There's been a lot of discussion of security concerns for the user in response to this question, but I'd like to add a mentioning of benefits. So far, I've not seen one legitimate benefit mentioned for having a recoverable password stored on the system. Consider this:
- Does the user benefit from having their password emailed to them? No. They receive more benefit from a one-time-use password reset link, which would hopefully allow them to choose a password they will remember.
- Does the user benefit from having their password displayed on screen? No, for the same reason as above; they should choose a new password.
- Does the user benefit from having a support person speak the password to the user? No; again, if the support person deems the user's request for their password as properly authenticated, it's more to the user's benefit to be given a new password and the opportunity to change it. Plus, phone support is more costly than automated password resets, so the company also doesn't benefit.
It seems the only ones that can benefit from recoverable passwords are those with malicious intent or supporters of poor APIs that require third-party password exchange (please don't use said APIs ever!). Perhaps you can win your argument by truthfully stating to your clients that the company gains no benefits and only liabilities by storing recoverable passwords.

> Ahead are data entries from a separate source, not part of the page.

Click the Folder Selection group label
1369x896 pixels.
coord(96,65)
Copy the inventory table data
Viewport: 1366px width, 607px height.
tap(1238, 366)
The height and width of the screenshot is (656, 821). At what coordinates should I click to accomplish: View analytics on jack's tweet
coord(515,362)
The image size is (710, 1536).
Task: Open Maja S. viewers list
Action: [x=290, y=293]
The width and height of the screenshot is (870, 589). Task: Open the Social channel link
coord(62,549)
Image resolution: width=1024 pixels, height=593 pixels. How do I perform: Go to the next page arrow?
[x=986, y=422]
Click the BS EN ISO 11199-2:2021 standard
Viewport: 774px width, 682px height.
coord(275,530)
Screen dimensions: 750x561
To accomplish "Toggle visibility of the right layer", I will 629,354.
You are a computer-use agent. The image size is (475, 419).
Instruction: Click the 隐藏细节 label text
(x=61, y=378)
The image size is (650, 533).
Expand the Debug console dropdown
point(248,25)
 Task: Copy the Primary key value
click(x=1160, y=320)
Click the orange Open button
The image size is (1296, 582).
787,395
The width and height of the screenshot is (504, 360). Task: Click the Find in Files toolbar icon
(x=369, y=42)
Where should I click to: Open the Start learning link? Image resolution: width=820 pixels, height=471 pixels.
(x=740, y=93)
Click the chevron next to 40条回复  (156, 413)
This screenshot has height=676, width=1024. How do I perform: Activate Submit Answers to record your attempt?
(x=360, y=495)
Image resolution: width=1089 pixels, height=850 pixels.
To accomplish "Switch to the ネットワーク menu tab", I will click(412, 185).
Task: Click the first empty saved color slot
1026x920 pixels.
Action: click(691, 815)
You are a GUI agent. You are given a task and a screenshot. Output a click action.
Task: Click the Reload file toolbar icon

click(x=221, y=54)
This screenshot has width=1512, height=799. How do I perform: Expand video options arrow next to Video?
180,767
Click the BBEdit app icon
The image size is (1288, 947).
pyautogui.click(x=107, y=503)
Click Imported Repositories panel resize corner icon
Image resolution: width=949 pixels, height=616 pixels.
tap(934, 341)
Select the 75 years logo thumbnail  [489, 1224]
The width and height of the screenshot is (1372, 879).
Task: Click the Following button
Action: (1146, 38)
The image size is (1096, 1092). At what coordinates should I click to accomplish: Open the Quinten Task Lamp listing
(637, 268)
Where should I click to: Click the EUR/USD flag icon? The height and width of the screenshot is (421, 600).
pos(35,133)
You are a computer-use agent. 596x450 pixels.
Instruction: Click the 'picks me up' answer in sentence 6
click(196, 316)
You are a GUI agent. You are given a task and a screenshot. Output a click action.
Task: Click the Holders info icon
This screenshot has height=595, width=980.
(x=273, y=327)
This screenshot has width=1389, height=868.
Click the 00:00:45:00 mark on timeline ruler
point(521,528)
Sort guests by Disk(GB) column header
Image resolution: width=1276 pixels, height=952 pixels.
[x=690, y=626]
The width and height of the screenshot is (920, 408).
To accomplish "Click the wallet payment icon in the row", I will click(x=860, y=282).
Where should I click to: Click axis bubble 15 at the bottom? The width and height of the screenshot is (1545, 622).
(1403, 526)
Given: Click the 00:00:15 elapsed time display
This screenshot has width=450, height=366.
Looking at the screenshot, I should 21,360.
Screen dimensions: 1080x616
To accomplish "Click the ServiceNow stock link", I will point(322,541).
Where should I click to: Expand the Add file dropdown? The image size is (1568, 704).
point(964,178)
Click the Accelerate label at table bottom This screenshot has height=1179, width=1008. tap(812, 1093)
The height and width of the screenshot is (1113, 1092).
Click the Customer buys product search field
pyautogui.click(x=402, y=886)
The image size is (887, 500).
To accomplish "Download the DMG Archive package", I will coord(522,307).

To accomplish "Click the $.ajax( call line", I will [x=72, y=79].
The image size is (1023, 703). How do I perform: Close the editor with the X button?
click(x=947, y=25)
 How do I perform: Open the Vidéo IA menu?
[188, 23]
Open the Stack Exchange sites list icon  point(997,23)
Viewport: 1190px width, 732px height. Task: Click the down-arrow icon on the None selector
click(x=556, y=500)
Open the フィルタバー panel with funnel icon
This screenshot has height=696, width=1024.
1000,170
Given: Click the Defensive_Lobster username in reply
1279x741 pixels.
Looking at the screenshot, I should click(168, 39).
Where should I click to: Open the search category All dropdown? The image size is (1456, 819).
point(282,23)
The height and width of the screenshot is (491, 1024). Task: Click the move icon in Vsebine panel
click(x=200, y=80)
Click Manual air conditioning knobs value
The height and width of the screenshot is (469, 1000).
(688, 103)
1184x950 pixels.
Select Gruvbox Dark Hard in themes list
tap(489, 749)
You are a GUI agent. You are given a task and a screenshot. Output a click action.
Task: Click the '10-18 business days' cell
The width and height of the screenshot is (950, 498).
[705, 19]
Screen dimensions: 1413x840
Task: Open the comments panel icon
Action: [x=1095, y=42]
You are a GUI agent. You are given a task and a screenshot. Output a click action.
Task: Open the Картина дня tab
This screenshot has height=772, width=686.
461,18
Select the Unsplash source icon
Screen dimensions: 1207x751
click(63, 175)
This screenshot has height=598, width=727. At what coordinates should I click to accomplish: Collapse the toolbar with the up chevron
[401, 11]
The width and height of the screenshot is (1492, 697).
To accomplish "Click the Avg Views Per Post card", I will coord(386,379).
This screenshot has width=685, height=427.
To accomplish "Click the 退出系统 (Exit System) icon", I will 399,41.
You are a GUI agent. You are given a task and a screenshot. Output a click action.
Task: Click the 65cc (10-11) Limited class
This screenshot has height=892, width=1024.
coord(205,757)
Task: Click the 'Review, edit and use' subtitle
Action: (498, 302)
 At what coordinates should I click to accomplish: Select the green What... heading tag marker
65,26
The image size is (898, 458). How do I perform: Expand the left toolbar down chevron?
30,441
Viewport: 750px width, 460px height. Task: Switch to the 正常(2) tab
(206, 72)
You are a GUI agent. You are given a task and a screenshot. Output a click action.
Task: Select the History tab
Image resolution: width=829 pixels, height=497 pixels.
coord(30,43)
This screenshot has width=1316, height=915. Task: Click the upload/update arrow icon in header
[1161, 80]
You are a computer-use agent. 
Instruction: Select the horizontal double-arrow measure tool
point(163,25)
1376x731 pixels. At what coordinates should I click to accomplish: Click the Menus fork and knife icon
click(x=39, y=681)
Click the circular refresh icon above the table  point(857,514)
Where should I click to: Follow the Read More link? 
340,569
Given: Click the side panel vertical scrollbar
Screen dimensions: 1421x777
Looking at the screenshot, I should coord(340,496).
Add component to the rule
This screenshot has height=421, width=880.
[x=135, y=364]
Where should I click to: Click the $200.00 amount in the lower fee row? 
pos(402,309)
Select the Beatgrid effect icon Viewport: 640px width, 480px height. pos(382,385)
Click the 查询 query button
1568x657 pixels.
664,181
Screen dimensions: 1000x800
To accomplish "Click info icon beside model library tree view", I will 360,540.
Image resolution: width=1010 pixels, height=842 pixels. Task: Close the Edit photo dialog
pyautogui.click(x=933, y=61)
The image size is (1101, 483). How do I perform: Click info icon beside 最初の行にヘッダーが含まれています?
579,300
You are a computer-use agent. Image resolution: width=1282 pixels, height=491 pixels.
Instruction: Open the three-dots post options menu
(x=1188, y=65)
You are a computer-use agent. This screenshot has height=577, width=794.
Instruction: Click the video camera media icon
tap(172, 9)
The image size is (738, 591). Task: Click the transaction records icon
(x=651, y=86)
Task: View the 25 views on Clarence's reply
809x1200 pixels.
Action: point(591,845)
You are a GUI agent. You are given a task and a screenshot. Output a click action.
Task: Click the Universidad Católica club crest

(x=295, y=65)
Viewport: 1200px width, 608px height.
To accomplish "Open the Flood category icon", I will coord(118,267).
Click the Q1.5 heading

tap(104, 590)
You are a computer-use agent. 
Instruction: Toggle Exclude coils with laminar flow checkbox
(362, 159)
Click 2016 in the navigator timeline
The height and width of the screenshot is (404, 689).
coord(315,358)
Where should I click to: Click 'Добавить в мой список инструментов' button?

Reading between the lines of these types of requests, you'll see that your clients probably don't understand or actually even care at all about how passwords are managed. What they really want is an authentication system that isn't so hard for their users. So in addition to telling them how they don't actually want recoverable passwords, you should offer them ways to make the authentication process less painful, especially if you don't need the heavy security levels of, say, a bank:
- Allow the user to use their email address for their user name. I've seen countless cases where the user forgets their user name, but few forget their email address.
- Offer OpenID and let a third-party pay for the costs of user forgetfulness.
- Ease off on the password restrictions. I'm sure we've all been incredibly annoyed when some web site doesn't allow your preferred password because of useless requirements like "you can't use special characters" or "your password is too long" or "your password must start with a letter." Also, if ease of use is a larger concern than password strength, you could loosen even the non-stupid requirements by allowing shorter passwords or not requiring a mix of character classes. With loosened restrictions, users will be more likely to use a password they won't forget.
- Don't expire passwords.
- Allow the user to reuse an old password.
- Allow the user to choose their own password reset question.
But if you, for some reason (and please tell us the reason) really, really, really need to be able to have a recoverable password, you could shield the user from potentially compromising their other online accounts by giving them a non-password-based authentication system. Because people are already familiar with username/password systems and they are a well-exercised solution, this would be a last resort, but there's surely plenty of creative alternatives to passwords:
- Let the user choose a numeric pin, preferably not 4-digit, and preferably only if brute-force attempts are protected against.
- Have the user choose a question with a short answer that only they know the answer to, will never change, they will always remember, and they don't mind other people finding out.
- Have the user enter a user name and then draw an easy-to-remember shape with sufficient permutations to protect against guessing (see this nifty photo of how the G1 does this for unlocking the phone).
- For a children's web site, you could auto-generate a fuzzy creature based on the user name (sort of like an identicon) and ask the user to give the creature a secret name. They can then be prompted to enter the creature's secret name to log in.